TASK STATEMENT:
Find every line in the records below that holds the word "Small", and copy each one.

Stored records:
* * *

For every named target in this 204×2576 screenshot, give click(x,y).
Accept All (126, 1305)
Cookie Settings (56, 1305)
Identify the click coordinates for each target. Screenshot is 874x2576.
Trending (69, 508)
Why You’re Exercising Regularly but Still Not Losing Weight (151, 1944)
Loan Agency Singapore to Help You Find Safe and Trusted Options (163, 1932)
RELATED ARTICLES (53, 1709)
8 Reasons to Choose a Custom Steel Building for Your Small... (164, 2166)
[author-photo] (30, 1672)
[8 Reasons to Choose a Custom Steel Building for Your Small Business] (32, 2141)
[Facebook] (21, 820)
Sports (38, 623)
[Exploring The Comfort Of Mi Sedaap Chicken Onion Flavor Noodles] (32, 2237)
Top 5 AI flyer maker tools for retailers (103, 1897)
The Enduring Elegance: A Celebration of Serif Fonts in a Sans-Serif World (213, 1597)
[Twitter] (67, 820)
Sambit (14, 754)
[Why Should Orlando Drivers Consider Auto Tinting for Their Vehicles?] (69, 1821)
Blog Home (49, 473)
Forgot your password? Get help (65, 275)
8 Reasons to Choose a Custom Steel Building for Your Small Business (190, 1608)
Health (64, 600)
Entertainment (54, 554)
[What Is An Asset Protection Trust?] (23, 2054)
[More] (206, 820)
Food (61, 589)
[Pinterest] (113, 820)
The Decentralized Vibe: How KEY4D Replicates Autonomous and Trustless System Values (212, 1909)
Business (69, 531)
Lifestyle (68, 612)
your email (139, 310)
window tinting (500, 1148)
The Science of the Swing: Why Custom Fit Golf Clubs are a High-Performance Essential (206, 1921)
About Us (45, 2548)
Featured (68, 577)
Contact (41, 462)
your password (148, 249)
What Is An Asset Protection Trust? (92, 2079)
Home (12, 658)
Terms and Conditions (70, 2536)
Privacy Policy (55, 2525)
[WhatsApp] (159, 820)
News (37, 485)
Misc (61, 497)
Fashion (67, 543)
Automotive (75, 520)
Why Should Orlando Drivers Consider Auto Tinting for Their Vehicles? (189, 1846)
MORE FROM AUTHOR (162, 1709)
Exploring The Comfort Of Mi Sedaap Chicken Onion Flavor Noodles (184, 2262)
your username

* * *

OUTPUT FOR THIS TASK:
8 Reasons to Choose a Custom Steel Building for Your Small... (164, 2166)
[8 Reasons to Choose a Custom Steel Building for Your Small Business] (32, 2141)
8 Reasons to Choose a Custom Steel Building for Your Small Business (190, 1608)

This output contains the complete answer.